Women are also further compounded by the fat fit issue as thin people are deemed more desirable in our society. Faced with mass marketing of thin people eating heart attack rendering foods on ads while simultaneously being told they can magically loose 50 pounds in five days. The focus on health has gone out of the window.



Dr. Toni Yancey's Instant Recess explores and analytically looks at the multitude of issue that makes obesity such a hard public health issue to tackle. She eloquently explains why it is so hard to get women especially to get active. Many view sports as unfeminine and a BBC report showed that girls think exercise will turn them into a muscle Mary. Most girls, just want to look thin.
Dr Yancy Teaching a 10 minute fitness class
Weights will never turn the average woman into Schwarzenegger. However, they will give you a bit more lean muscle mass so you can burn more calories and prevent osteoporosis later in life. It took me two years to lose fifty pounds, and I've kept most of it off. I didn't starve but I did get active.
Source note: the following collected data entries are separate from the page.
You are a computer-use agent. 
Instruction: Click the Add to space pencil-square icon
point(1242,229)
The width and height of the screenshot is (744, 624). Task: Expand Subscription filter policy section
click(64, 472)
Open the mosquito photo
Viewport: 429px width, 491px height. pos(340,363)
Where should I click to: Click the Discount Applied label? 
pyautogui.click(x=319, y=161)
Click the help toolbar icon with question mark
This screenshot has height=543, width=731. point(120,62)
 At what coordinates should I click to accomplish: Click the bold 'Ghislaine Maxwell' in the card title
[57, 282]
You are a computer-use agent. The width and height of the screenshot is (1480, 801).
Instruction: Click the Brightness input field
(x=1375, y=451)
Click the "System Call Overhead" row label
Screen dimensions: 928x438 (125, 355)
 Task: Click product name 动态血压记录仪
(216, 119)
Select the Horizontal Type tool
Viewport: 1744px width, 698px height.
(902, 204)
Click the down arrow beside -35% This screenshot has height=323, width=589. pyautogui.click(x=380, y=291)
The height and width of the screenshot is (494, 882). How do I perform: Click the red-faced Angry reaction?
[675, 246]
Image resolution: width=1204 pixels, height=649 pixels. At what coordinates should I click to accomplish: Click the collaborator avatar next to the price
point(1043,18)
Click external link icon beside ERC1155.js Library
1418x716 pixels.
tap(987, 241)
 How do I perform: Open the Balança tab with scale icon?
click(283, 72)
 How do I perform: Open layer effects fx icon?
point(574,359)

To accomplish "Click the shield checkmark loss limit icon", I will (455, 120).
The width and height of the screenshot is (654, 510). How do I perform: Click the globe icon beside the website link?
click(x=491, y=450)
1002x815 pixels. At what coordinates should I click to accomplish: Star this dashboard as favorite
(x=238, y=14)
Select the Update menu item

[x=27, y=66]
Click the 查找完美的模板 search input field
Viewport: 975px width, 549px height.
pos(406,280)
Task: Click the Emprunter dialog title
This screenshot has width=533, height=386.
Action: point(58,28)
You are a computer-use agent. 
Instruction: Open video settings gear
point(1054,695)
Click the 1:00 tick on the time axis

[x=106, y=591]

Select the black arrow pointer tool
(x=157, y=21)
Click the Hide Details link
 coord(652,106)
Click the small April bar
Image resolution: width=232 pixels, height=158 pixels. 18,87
I also didn't turn into a muscle Mary or marathon runner. Five years ago, I couldn't run for the bus without feeling like my heart would explode out of my chest. Now, I try and run two miles four times a week. I'm no waif , I feel a lot healthier and my body shows it.

 The focus as Dr. Yancy highlight's should be on health and fitness not how thin you look. Being ultra thin also has it's own problems. The point is to empower people about their bodies and focus on health.